▶ [Data for the task]:
────────────────
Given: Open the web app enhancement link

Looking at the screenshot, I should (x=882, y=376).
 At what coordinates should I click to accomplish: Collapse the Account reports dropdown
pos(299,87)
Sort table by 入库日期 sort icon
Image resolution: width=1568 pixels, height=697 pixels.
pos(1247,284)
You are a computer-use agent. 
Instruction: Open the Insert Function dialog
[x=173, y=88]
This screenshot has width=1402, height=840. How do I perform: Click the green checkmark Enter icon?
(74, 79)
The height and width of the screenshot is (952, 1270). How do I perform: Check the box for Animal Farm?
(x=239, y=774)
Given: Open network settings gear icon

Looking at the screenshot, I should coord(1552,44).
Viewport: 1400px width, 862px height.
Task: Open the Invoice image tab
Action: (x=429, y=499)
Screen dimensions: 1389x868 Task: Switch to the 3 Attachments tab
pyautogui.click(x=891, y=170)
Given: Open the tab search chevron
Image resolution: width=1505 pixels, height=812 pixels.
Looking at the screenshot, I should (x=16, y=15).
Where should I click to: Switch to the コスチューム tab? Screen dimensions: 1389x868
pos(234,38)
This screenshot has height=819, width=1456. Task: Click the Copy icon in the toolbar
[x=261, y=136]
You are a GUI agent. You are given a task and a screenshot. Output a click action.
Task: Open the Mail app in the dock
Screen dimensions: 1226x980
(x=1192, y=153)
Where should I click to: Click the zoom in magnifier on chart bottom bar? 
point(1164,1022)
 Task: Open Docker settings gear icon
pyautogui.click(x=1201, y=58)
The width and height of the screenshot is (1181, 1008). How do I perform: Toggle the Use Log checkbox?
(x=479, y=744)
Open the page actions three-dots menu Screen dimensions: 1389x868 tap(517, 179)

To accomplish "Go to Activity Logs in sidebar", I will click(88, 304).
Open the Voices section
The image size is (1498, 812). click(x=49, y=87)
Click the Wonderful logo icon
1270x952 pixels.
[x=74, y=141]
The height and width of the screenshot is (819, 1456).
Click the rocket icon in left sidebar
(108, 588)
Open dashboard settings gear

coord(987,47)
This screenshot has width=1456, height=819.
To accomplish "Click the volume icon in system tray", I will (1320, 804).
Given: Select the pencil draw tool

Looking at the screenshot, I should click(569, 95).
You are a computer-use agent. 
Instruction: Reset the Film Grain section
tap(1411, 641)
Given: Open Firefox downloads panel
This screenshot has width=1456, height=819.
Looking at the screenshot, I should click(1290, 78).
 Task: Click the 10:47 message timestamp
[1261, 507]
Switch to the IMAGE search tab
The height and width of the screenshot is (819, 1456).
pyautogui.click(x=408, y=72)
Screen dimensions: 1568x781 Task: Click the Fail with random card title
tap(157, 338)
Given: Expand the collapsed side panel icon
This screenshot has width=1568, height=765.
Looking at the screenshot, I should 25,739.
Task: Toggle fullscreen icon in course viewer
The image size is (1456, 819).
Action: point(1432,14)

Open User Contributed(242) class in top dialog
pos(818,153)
────────────────
▶ [To do]: Reproduce the records exactly as they appear.

▶ [Answer for this exercise]:
Given: Open the web app enhancement link

Looking at the screenshot, I should (x=882, y=376).
 At what coordinates should I click to accomplish: Collapse the Account reports dropdown
pos(299,87)
Sort table by 入库日期 sort icon
Image resolution: width=1568 pixels, height=697 pixels.
pos(1247,284)
You are a computer-use agent. 
Instruction: Open the Insert Function dialog
[x=173, y=88]
This screenshot has width=1402, height=840. How do I perform: Click the green checkmark Enter icon?
(74, 79)
The height and width of the screenshot is (952, 1270). How do I perform: Check the box for Animal Farm?
(x=239, y=774)
Given: Open network settings gear icon

Looking at the screenshot, I should coord(1552,44).
Viewport: 1400px width, 862px height.
Task: Open the Invoice image tab
Action: (x=429, y=499)
Screen dimensions: 1389x868 Task: Switch to the 3 Attachments tab
pyautogui.click(x=891, y=170)
Given: Open the tab search chevron
Image resolution: width=1505 pixels, height=812 pixels.
Looking at the screenshot, I should (x=16, y=15).
Where should I click to: Switch to the コスチューム tab? Screen dimensions: 1389x868
pos(234,38)
This screenshot has height=819, width=1456. Task: Click the Copy icon in the toolbar
[x=261, y=136]
You are a GUI agent. You are given a task and a screenshot. Output a click action.
Task: Open the Mail app in the dock
Screen dimensions: 1226x980
(x=1192, y=153)
Where should I click to: Click the zoom in magnifier on chart bottom bar? 
point(1164,1022)
 Task: Open Docker settings gear icon
pyautogui.click(x=1201, y=58)
The width and height of the screenshot is (1181, 1008). How do I perform: Toggle the Use Log checkbox?
(x=479, y=744)
Open the page actions three-dots menu Screen dimensions: 1389x868 tap(517, 179)

To accomplish "Go to Activity Logs in sidebar", I will click(88, 304).
Open the Voices section
The image size is (1498, 812). click(x=49, y=87)
Click the Wonderful logo icon
1270x952 pixels.
[x=74, y=141]
The height and width of the screenshot is (819, 1456).
Click the rocket icon in left sidebar
(108, 588)
Open dashboard settings gear

coord(987,47)
This screenshot has width=1456, height=819.
To accomplish "Click the volume icon in system tray", I will (1320, 804).
Given: Select the pencil draw tool

Looking at the screenshot, I should click(569, 95).
You are a computer-use agent. 
Instruction: Reset the Film Grain section
tap(1411, 641)
Given: Open Firefox downloads panel
This screenshot has width=1456, height=819.
Looking at the screenshot, I should click(1290, 78).
 Task: Click the 10:47 message timestamp
[1261, 507]
Switch to the IMAGE search tab
The height and width of the screenshot is (819, 1456).
pyautogui.click(x=408, y=72)
Screen dimensions: 1568x781 Task: Click the Fail with random card title
tap(157, 338)
Given: Expand the collapsed side panel icon
This screenshot has width=1568, height=765.
Looking at the screenshot, I should 25,739.
Task: Toggle fullscreen icon in course viewer
The image size is (1456, 819).
Action: point(1432,14)

Open User Contributed(242) class in top dialog
pos(818,153)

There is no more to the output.